Magick has never gone away. In Britain, it moved on through Freemasonry (another fascinating subject)and then, like so many esoteric traditions, it moved underground as rational science took centre stage. There were many occult and esoteric schools, most of them fairly secretive to outsiders: the Rosicrucians and Order of the Golden Dawn are two of the better known, and later The Society of the Inner Light (founded by Dion Fortune) and Servants of the Light (founded by WE Butler and Gareth Knight). They drew on alchemy, astrology, Free Masonry, Kabbalah, and often Christianity and their focus was on self-transformation.
In the 20th Century Gerald Gardner started the Wicca movement, bringing an incredible focus on the natural world, and Ross Nichols founded the Order of Bards, Ovates and Druids. They created the Eightfold nature of the year, drawing on ancient folklore and Christian traditions, and it is widely used today by many different groups and individuals. I think they would be surprised (as I was) to know just how recent a “truth” this is!
We broke at this stage for our customary bring and share lunch, which was the usual riot of colours and flavours, and for relaxed conversations in and out of the sunshine.
This was followed by our quiet time, a period of digestion at many levels, and a chance for companionable and contemplative silence. When we gathered once again, Sam led us thought a wonderful magick ritual. Not unlike a guided meditation, this was inner work and an invitation to change and growth through imagery and the union of our own conscious and intuitive processes.
And then our final wisdom pot, our last time of sharing as this group in this sacred space. We decided not to have one of our Ramshackle Rituals to end the day as we would be meeting for a final end of year celebration the next day, and would have an opportunity then. Listening to our closing reflections, I am once more struck by the differences held lovingly in our circle, and how everything really is made welcome in this amazing community. We spoke of stillness beneath an ash tree, of contentment, of grief, the certainty of being wrapped up in angel wings and the unknowingness of new beginnings.We asked “What can I harvest as well as emptying myself?”.
And I am straight back to paradox.
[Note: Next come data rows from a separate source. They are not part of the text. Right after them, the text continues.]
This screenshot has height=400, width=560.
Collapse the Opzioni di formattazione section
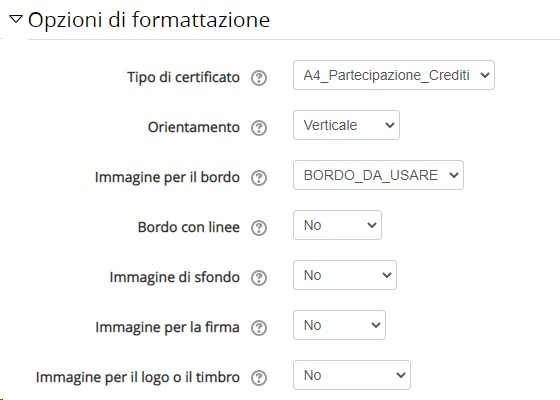pos(16,19)
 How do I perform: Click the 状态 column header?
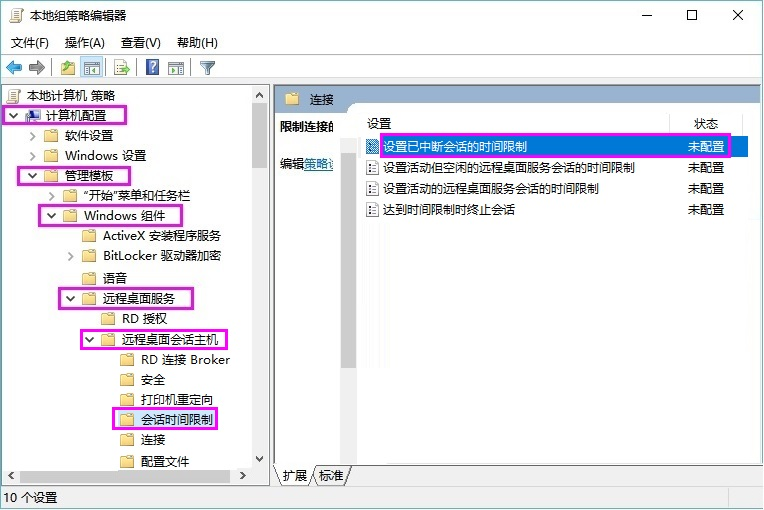(x=706, y=123)
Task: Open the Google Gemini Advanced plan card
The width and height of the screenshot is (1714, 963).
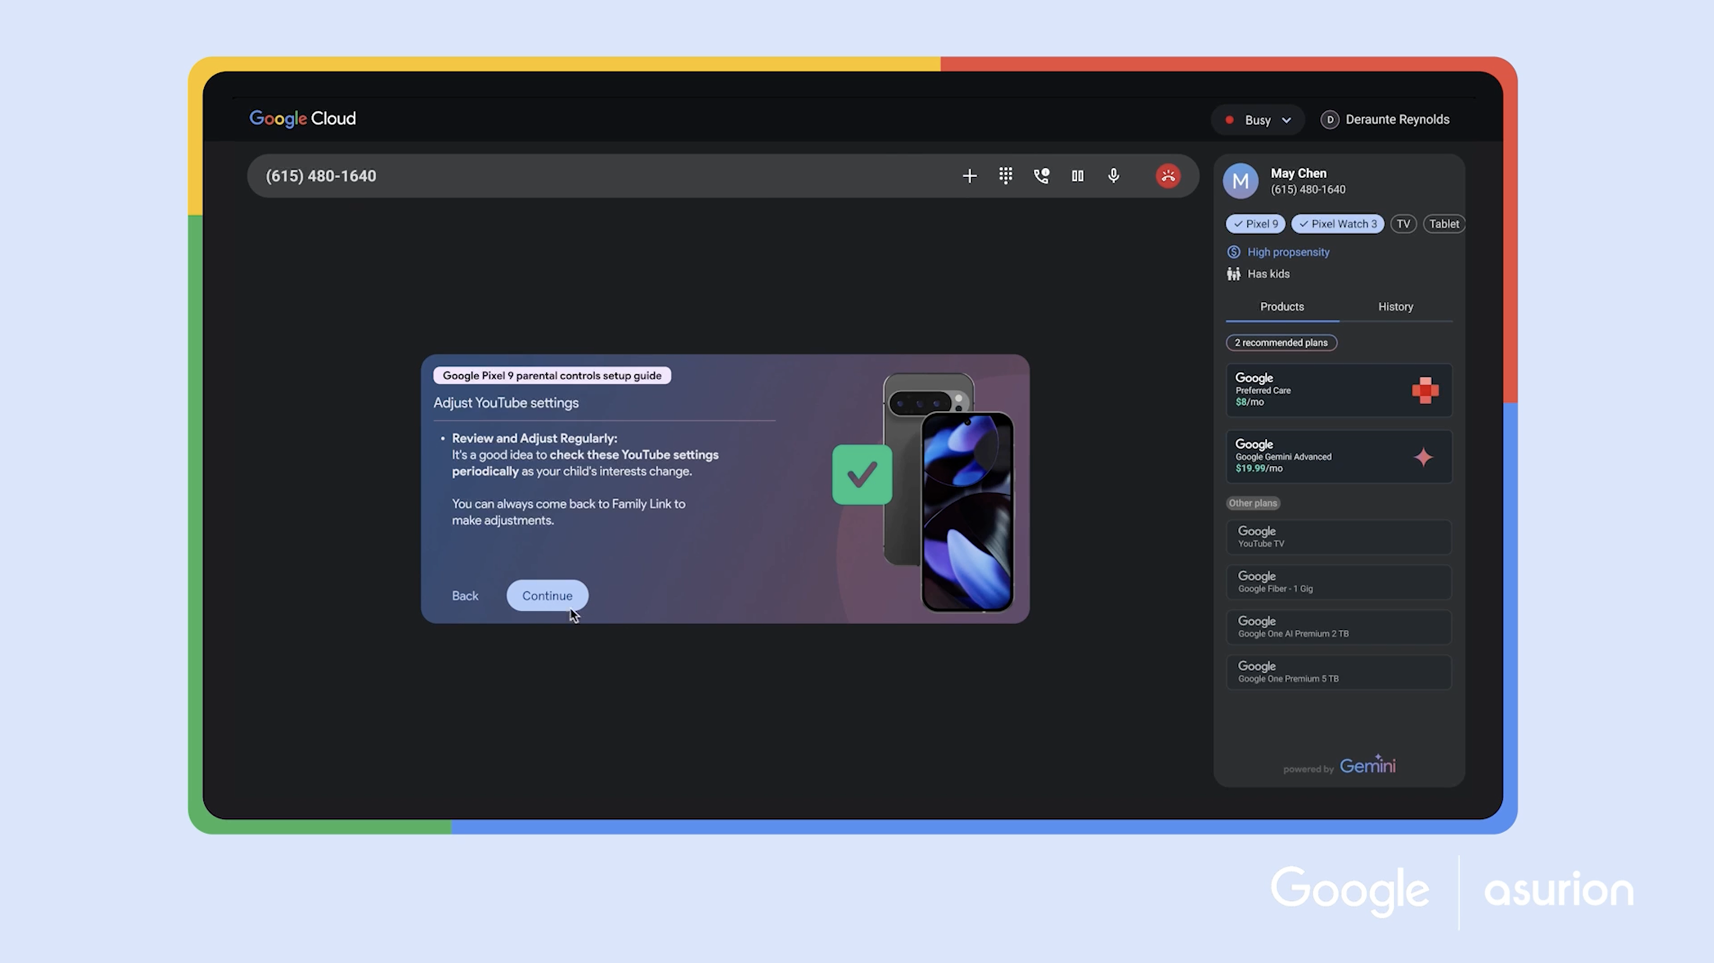Action: [1338, 456]
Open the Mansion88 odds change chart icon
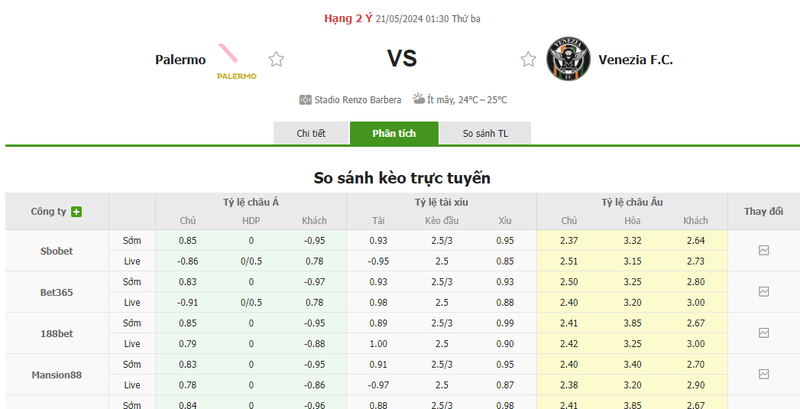The height and width of the screenshot is (409, 800). [x=763, y=374]
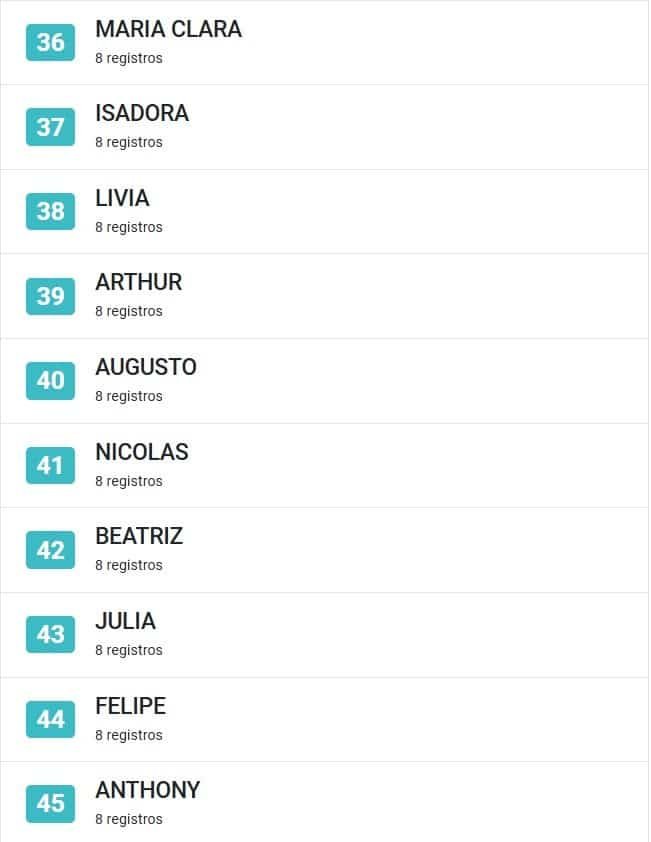Click the rank 41 badge
651x842 pixels.
(50, 466)

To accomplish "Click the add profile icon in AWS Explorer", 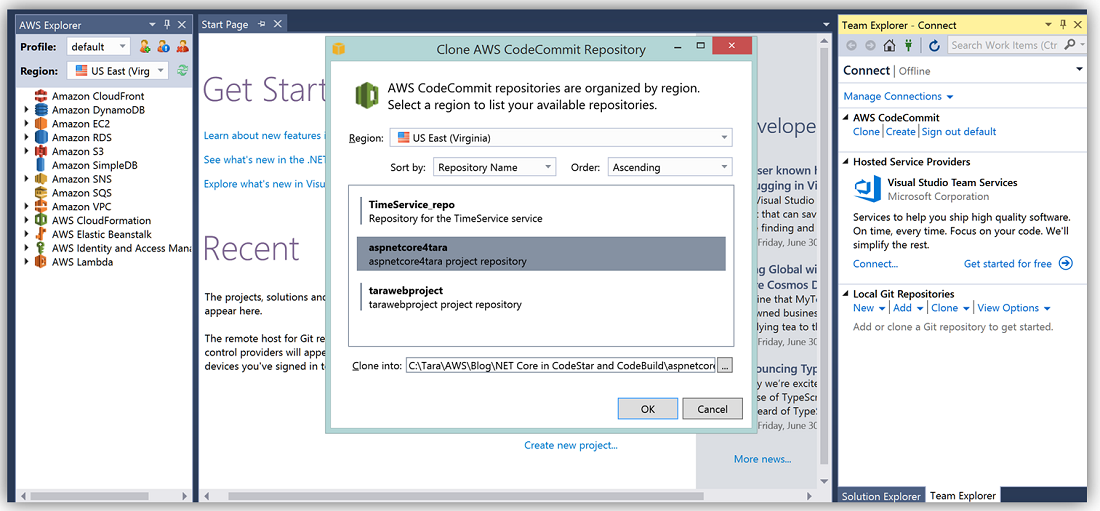I will [145, 46].
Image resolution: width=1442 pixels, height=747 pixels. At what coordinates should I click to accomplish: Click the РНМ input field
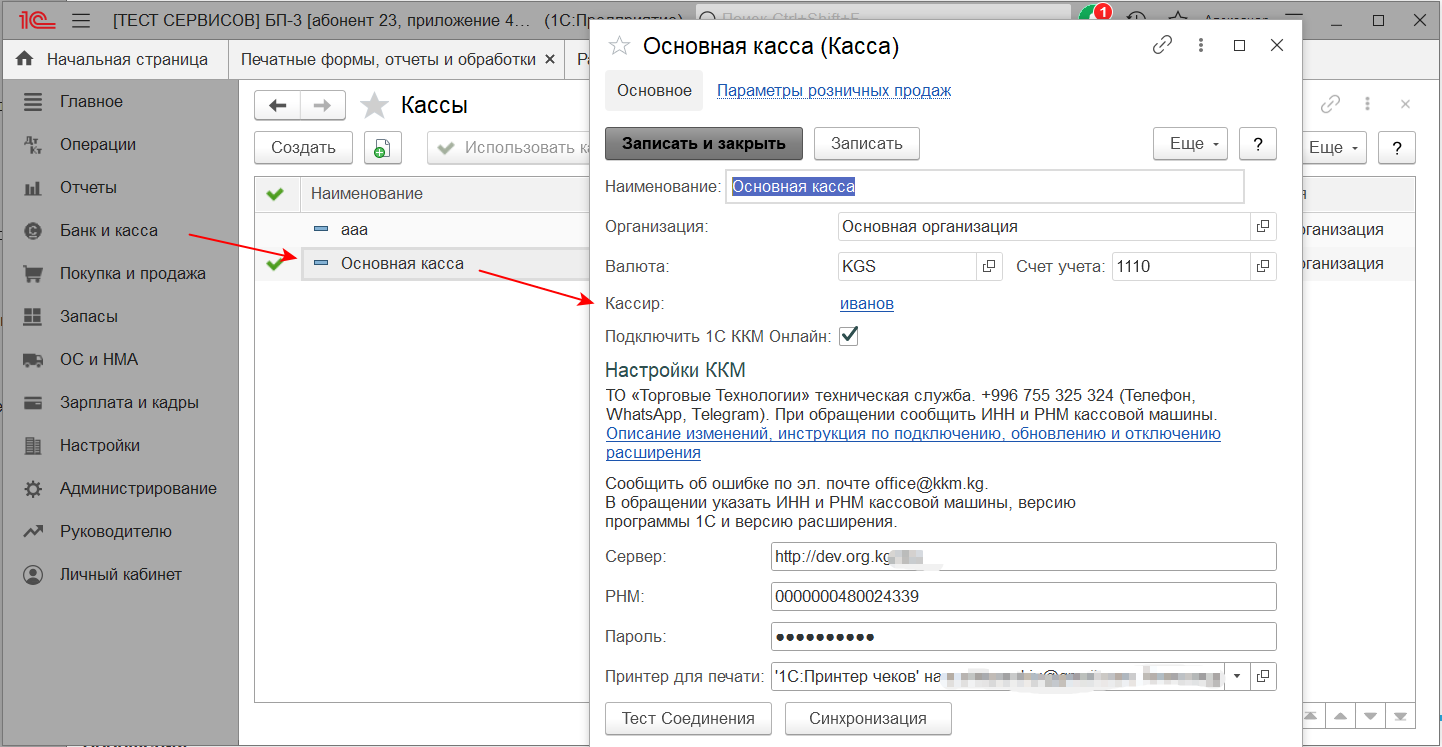1023,597
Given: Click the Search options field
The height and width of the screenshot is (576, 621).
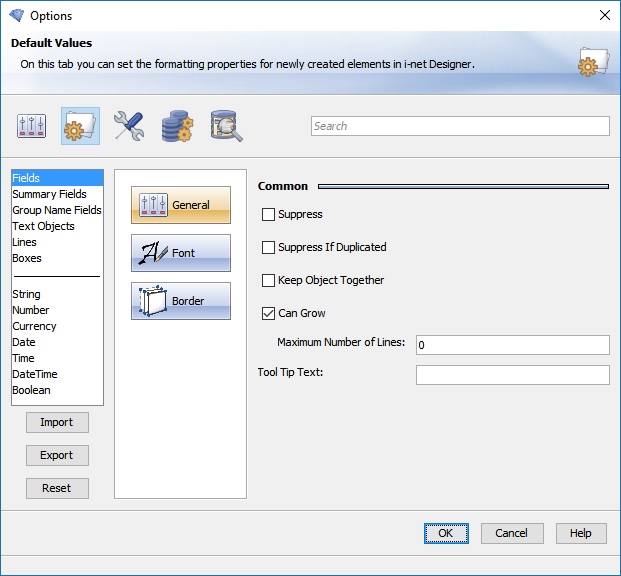Looking at the screenshot, I should click(460, 126).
I know that I need both to harvest the fruits of wisdom from this 3 year journey and empty myself as an invitation to future possibilities; to stand in stillness and to move on; to feel the joy of our circle and the sorrow that it no longer exists in external form. And the lessons from our short exploration of magick? That it is both Christian and pagan…..and that is absolutely ok. The split is within us. The world would be a kinder, safer place if we could heal the split that leads to “we vs. others” and “I’m right therefore you must be wrong”. I am learning every day to be less judgemental, to be aware of conflicts in my own heart and mind, and to hold paradox with a little more ease and grace.
So as I end my last blog, I would like to thank my travelling companions for their company over the 3 years. The work we have done matters. And the work that each of us will take back into our everyday world matters too: every prayer, every meditation, every moment of mindfulness, each loving thought, all our explorations on our different spiritual paths – it is all sacred work, and that work is desperately needed by our world today. I feel very privileged and full of gratitude to Sam, and to us all.
On Sunday 19th March, Wild Wisdom School transported its learning vessel to the Russian Orthodox Church in Totnes; the Community of St Antony & St Elias. This was our field trip following on from the day we shared together around the themes of Iconoclasm and Reformation. These refer to particular periods in Church history; the inner themes to which they reflect are the themes of splitting and healing, or breaking and mending. The Orthodox Church, with its many different parts – the Russian Orthodox being one – carries one of the oldest forms of Christianity that we have available to us today. This was our reason for attending their Sunday Eucharist, in the hope to come as close as possible to the early Church, prior to the many splits. What we didn’t anticipate was that we would also be invited very authentically and personally into the experience of Christianity’s splits alongside an act that provided healing and mending of the divided relationship.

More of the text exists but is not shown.